Platinum Certification of San Francisco’s 100-year-old City Hall is the culmination of a multi-year water and energy retrofit partnership between the San Francisco Public Utilities Commission (SFPUC), the U.S. EPA, and the City Administrator’s Office. An EPA grant of $700,000 supported the replacement of over 90 toilets and urinals in City Hall with high-efficiency models. This federal funding continues to support water efficiency retrofits at other Civic Center buildings, including 101 Grove Street. Operational and energy efficiency upgrades were funded by the local ratepayers.

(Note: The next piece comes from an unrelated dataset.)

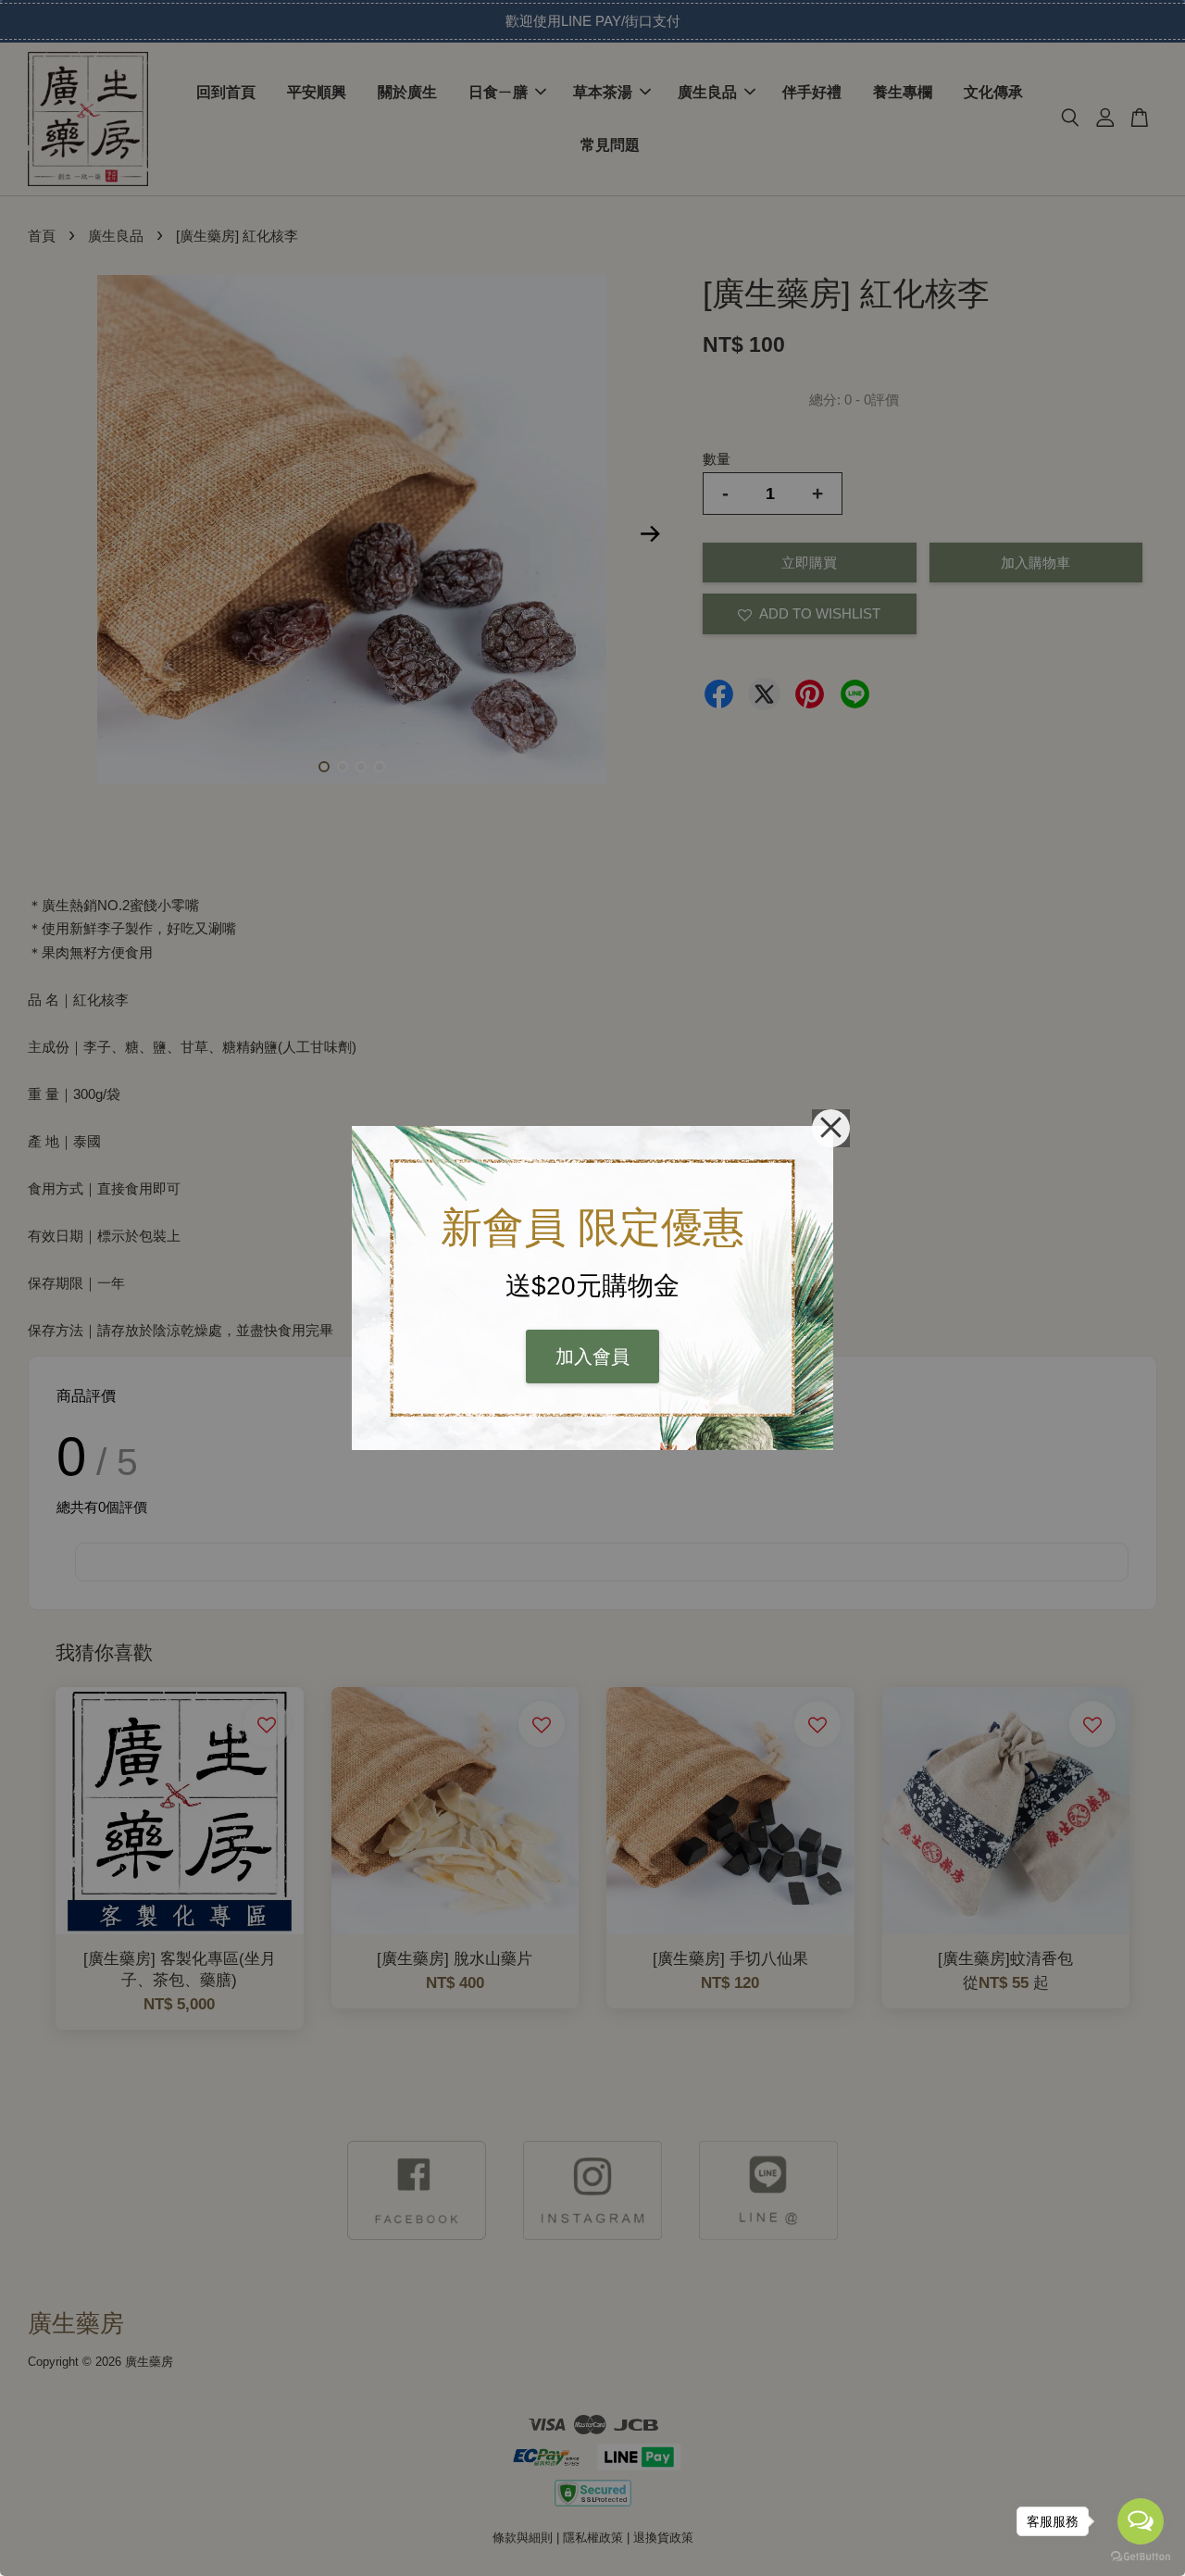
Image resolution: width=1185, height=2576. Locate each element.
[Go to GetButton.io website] (1140, 2557)
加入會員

“San Francisco has long been a leader and innovator at the forefront of solutions to combat climate change and reduce energy and water consumption,” said EPA Administrator Gina McCarthy. “As the entire nation watches California endure its 4th year of drought, we all must do our part to use renewable energy, be energy efficient, and conserve our precious water resources.”

“San Francisco City Hall is a world-class building with a storied history for trailblazing policies that have had a global impact,” said Naomi Kelly, San Francisco City Administrator. “As we approach City Hall’s centennial celebration, City Hall today makes history again as the oldest U.S. building to achieve LEED EBOM Platinum Certification, the hallmark of sustainable building design.”

LEED stands for Leadership in Energy and Environmental Design; EBOM stands for Existing Buildings Operations and Management; both are the standard for measuring and comparing environmental sustainability in design and operation of existing buildings. With a 100 percent greenhouse gas-free electricity supply from the SFPUC’s Hetch Hetchy Power System, City Hall was already one of the greenest, most sustainable historic buildings in the country. These improvements will only serve to further reduce the environmental footprint of the building.

“These new combined water and energy efficiency retrofits are good for the environment and will save taxpayers money,” said Harlan Kelly, Jr. SFPUC General Manager. “With global climate change upon us, now is the time to redouble our efforts to ensure all of our buildings are as sustainable as possible.”

City Hall is the latest SFPUC energy efficiency project. Since 2002, the SFPUC has retrofitted 180 City buildings for nearly 48,000 MWh/yr in energy savings and 2 million therms/yr in natural gas efficiencies. That’s the equivalent of taking 4,200 cars off the road. The projects are also saving the City’s taxpayers $5.5 million each year in energy costs.

City Hall Energy and Water Upgrades:

  • Energy efficiency improvements will reduce consumption by approximately 20 percent, making City Hall one of the more energy efficient buildings in the country.
  • Water efficiency upgrades are estimated to save approximately 825,000 gallons of drinking water per year.

Reduced water consumption:

  • Replaced 76 old toilets that used 3.5 gallons per flush (gpf) with new high-efficiency models that use 1.28 gpf.
  • Replaced 17 old urinals that used 2 gpf with new 0.125 gpf models.
  • Replaced 200 sink faucets that used 7 gallons per minute with 0.5 gpm models.

Reduced electricity consumption:

  • Installation of a natural daylight management system to reduce electric lighting when sufficient day light is available from skylights in the rotunda and 4th floor offices.
  • Installation of low-mercury fluorescent lights replacing inefficient fluorescent lights.

Reduced natural gas consumption:

  • The reconfigured first floor ventilation and heating systems monitor temperature and CO₂ levels, and can circulate fresh air when a room is filled with people. Conversely, when a room is empty, low CO₂ levels will reduce system operation.
  • Increased fresh air circulation for cooling of the building and building energy management system upgrades to allow better monitoring and optimization.

SFPUC has been an EPA WaterSense[epa.gov] Partner since 2011, helping reduce water usage at City Hall and in the Civic Center District of San Francisco.

SFPUC’s energy efficiency retrofits in Civic Center have resulted in nearly 3.5 million kWh of electricity and associated natural gas and steam usage. This energy savings is equivalent to the usage of more than 6,850 San Francisco residences.